This article is interesting regarding actual vs assumed drone sightings.

You may also have to look at the 50% decline in UFO reporting even now everybody has a camera (which is actually one reason of the decline as well as the end of space race)

Paris/Essex, France/UK, United Kingdom

That’s because it’s highly likely there never was a “Gatwick drone”. It was all hysteria, and any glint in the sky or blurry object at distance was reported as a “drone”. Not just security cameras, but I have to imagine the spotters were out in force with their long lenses trying to get a picture of the alleged drone. The entire sorry episode has made a laughing stock of Gatwick airport.

As for the airprox board, some of the reports are simply unbelievable and I don’t know how the UKAB accepted them with a straight face. You aren’t going to be able to recognise a drone when doing 200 knots in an A320 and the drone is more than a wingspan away. It’ll be no more than a speck. The UKAB needs to apply some common sense to these reports and mark them as “unlikely” where they can mathematically show that the probability of recognising a drone at the speed/distance reported is low.

Andreas IOM

I agree, but I know someone who made this point to the UKAB and their reply, appearing to come from an ex RAF jet pilot (unsurprisingly! – it is all the same ex RAF people no matter where you look around the UK aviation regulatory / charity / whatever-activity establishment), said that spotting a drone is perfectly possible at 500kt.

Not just a laughing stock of Gatwick but a laughing stock of the whole “health and safety kneejerk reaction to everything” establishment.
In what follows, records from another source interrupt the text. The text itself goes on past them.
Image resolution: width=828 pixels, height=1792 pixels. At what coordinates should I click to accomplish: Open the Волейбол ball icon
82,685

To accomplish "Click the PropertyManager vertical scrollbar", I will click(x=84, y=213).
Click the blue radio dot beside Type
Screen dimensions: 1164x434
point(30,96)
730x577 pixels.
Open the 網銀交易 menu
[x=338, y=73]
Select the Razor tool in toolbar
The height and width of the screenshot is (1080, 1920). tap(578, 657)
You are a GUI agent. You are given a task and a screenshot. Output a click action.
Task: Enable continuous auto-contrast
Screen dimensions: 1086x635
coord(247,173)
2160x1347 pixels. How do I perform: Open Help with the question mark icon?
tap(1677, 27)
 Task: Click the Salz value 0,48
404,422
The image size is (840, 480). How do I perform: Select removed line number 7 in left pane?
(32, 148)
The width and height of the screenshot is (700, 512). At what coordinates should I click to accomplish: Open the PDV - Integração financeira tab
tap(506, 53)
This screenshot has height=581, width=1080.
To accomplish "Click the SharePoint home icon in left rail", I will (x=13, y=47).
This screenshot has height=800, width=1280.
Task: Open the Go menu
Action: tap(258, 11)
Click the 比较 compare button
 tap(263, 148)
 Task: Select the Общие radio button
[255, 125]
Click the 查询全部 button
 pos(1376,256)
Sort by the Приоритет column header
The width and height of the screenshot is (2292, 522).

It just happens that Gatwick employs a significant % of it

Administrator
Shoreham EGKA, United Kingdom

Spotting a drone is possible at 500kt (although not 100% for certain) if it whizzes right by the canopy. But a typical drone is about 350mm across (with the main body, the bit you’re going to be able to discern best being considerably smaller than this) and we have reports of airliners spotting drones 300 or 400m away, when the best case angular size of the drone at that range is going to be low enough that someone with 20/20 vision can’t distinguish what the object actually is (unless the drone is unmistakably covered in blinking lights or something “drone like”) because the mathematics show the angular size of a drone at that range is too small for human visual acuity. The UKAB could file the reports that are mathematically unsound into a “doubtful” bin.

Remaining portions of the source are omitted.